Look at St Paul stepping aside in our first lesson. The first way he does this is by not being a burden on the community he is serving. Our non-stipendiary ministers and volunteers are an excellent example of this principle today. But for Paul it’s not just a question of not being a financial burden on his people but of labouring and toiling for the sake of others rather than for any reward; which leads us to the yet more excellent way in which he steps aside: he offers them no occasion whatever for stumbling. His conduct towards them remains always ‘pure, upright and blameless’.
And look, too, at Paul creating. Paul has a mission. It’s a simple one: to take the message that he has received and which presses on his heart, the good news of Jesus, and act as a community midwife. He serves others so that they may know for themselves what he knows and so be ready for God’s coming.
The emphasis on being ready for judgement is specially marked in this letter – it is Paul’s earliest, written only about 20 years after Christ’s ascension, and like all the early writing, shot through with apocalyptic expectation –‘the day of the Lord will come like a thief in the night’, it reminds its readers.
Paul is toiling to sculpt a small believing community into a holy people, ready to face Christ when he comes as judge, and he does that both by stepping aside and also by throwing himself into costly creative caring.
A visit last week to Alcoholics Anonymous has particularly helped me to understand what this means. (Perhaps I should clarify: I went on invitation, as an observer.) It’s easy to imagine what we are doing here as something clean and polished, a bright performance which rolls easily off our liturgical and musical tongue and leaves us unmoved on any level except the aesthetic. But at the AA meeting I was reminded again of just what frail creatures we all are, how we nurse secret fears and a sense of being crushed by life – of how bitter we taste to ourselves, as Hopkins puts it. Can anything be made out of this, our un-varnished stuff?
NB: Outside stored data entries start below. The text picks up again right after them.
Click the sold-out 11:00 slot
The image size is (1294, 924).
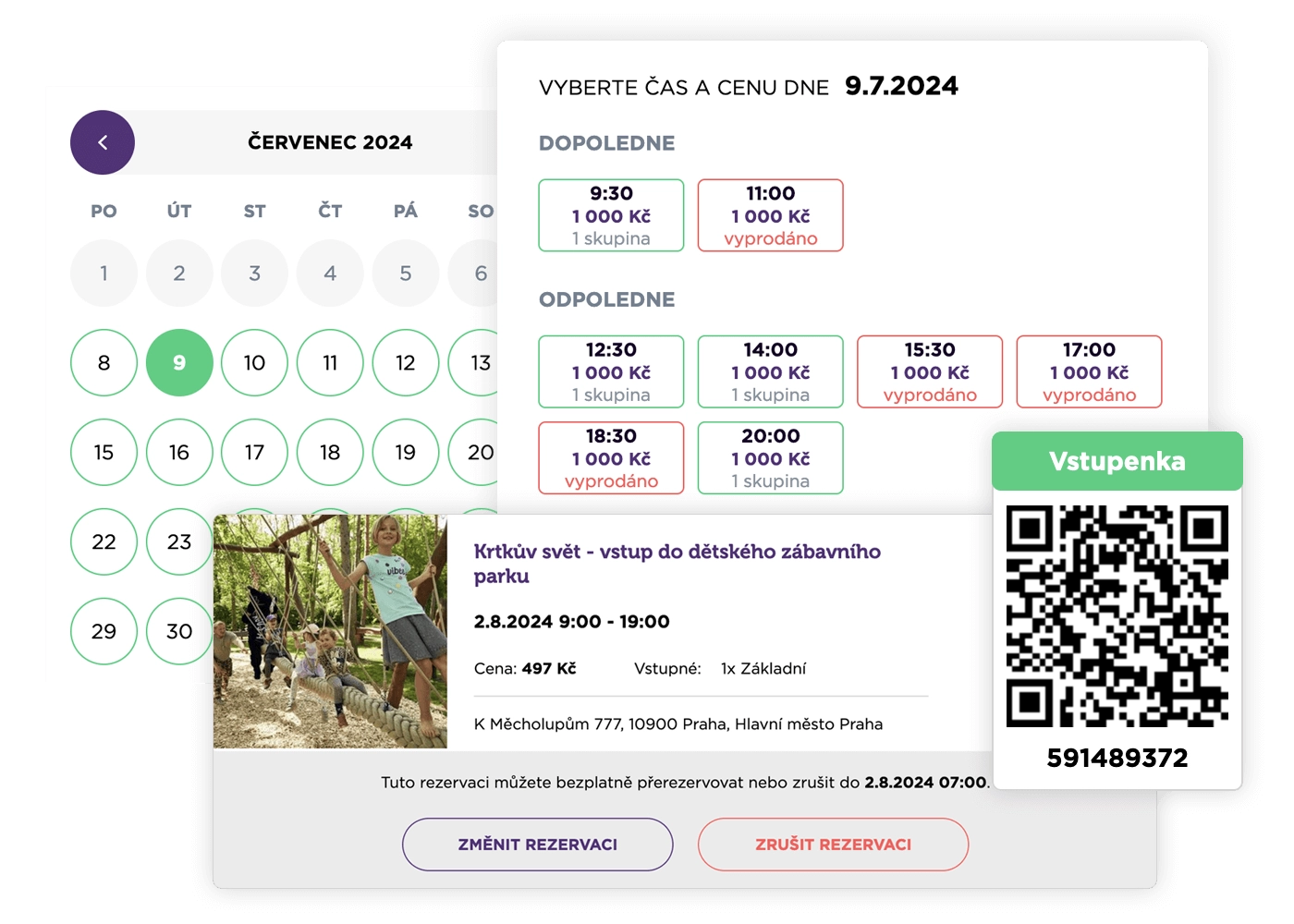770,214
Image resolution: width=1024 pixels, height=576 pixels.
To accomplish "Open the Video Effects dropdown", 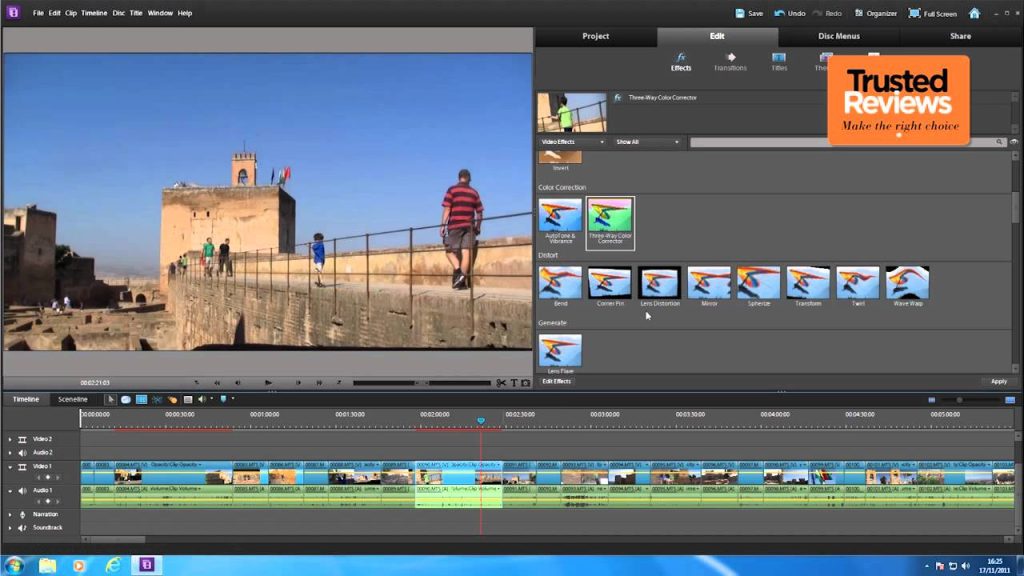I will pyautogui.click(x=570, y=142).
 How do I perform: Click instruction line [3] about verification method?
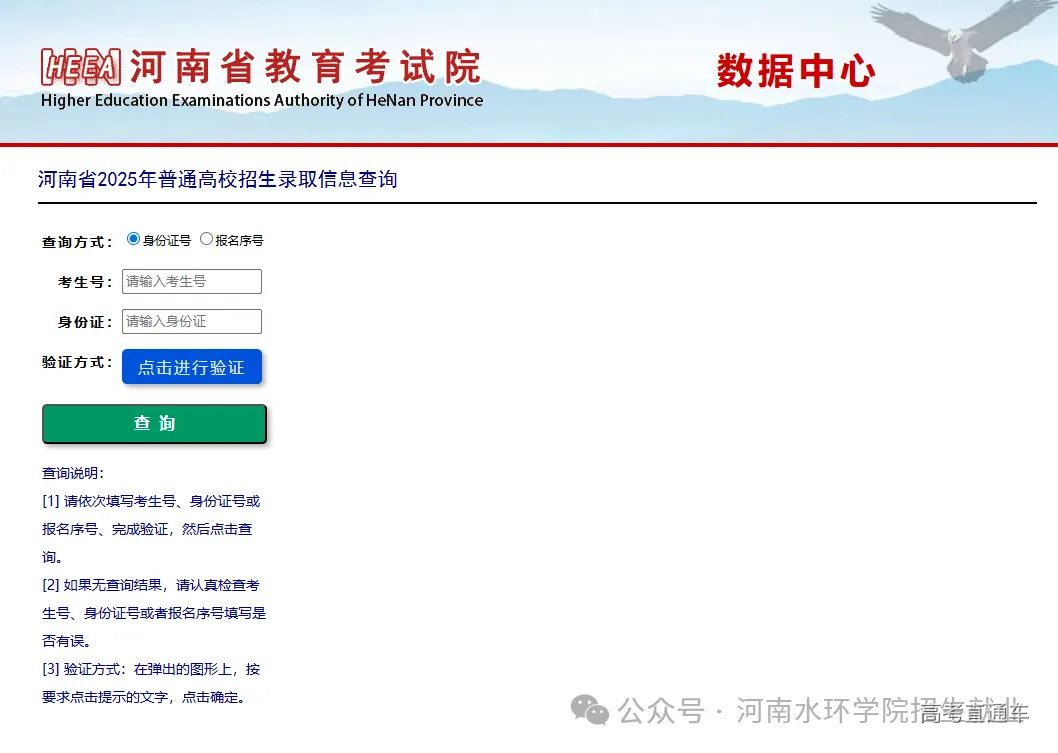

The meeting thought this was possible through sharing – through sharing the struggle together and sharing the truth of how to defeat despair and self-delusion and of how to let a Higher Power hold sway. Some rejected God – I assume because they saw God as cold and punitive – but all of them reached out in weakness for something more the ‘the selfyeast of spirit’, which ‘a dull dough sours’ – Hopkins’ way of describing that horrible sense that we’re shrinking and coming to naught.
To be an Advent people we have to struggle and each one of us toil and labour for each other, to build a holy and hopeful community. God’s word has been spoken in Jesus Christ and in the coming season it will be spoken afresh, again – a clarion call, rousing us to wake from sleep and torpor. Our music will change – there will be more discord as the unfamiliar breaks into our tidy patterns and processes. There will be the longing cries of ‘Lord, have mercy’ and ‘Our Lord, come’. And there will, I hope, be more silence, as we stand dumb and dumbfounded before the Almighty, stripped of our delusion.
If we run to Christmas heedlessly, we will hear of a birth, but it won’t be our own. We will see the shepherds, the ox and ass, the Holy Family gathering around Jesus, but we won’t have the meekness or lowliness to join them at the manger.
What we need now, before all these wonders come to pass, is the courage to be sculpted, rough-hewn though we are, by a word that belongs to neither you nor me. It’s a disturbing word of judgement, but not of punishment, and it says to us in our fear and weakness: be real! be honest! be prepared for a Higher Power to take, break and remake this community, to make us ready to meet him when he comes in glory; to make us ready to meet him when he comes like a thief in the night.